So, given this picture of four rooms interlinked by pink gates or doors, do you think you can find a route through the doors such that you pass through every door only once? Or do you think there's no such route?

Well, Luoning nailed down the essence of my explanation; basically, it's got to do with the number of entrances to each room you see in the picture above. To facilitate the explanation, let me redraw the network of rooms above as such:

Notice I've represented each room by a black dot, which I shall now refer to as a ** node**; so there's nodes A, B, C and D, each representing the rooms. Now, notice each node has lines connecting it to other nodes - these lines represent the doors or entrances leading from one room to another room.

Looking at this diagram, you'll find that it's much more easier to figure out possible routes.

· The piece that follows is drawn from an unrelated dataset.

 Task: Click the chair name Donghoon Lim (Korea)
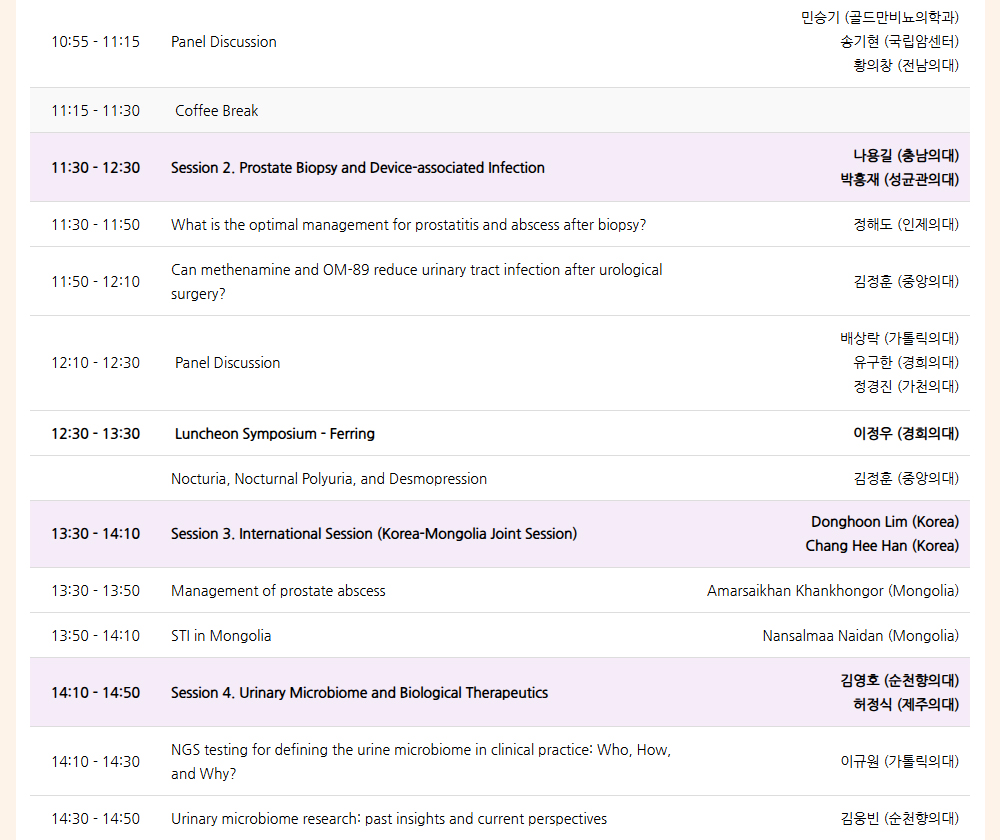point(884,522)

So what did Luoning say again? Ah yes, the even or odd number of entrances! Indeed! Ask yourself what it means to be able to trace out a path where you don't re-use an entrance: *this means that you must be able to arrive at the room the same number of times as you leave the room.*

For you to arrive at the room the same number of times as you leave the room, one obvious condition is needed: ** you need each room to have an even number of entrances**. Try it!

Of course, there is another condition: ** you could also have two rooms having an odd number of entrances but of course you need these rooms to be directly linked to one another as well**. The direct linkage of these two rooms then means that the two rooms can be visualised as one big room and therefore reduces the number of effective entrances by one, turning an odd number of entrances into an even number of entrances!

Well I didn't think of this myself, but I did think of how to put forward this explanation myself! So give me some credit, won't ya? Haha.

So for this problem, of course no single route can be found! :)

[Edit: Hmm, this post isn't that well explained - I'll come back to this once I've figured out Graph Theory for myself!]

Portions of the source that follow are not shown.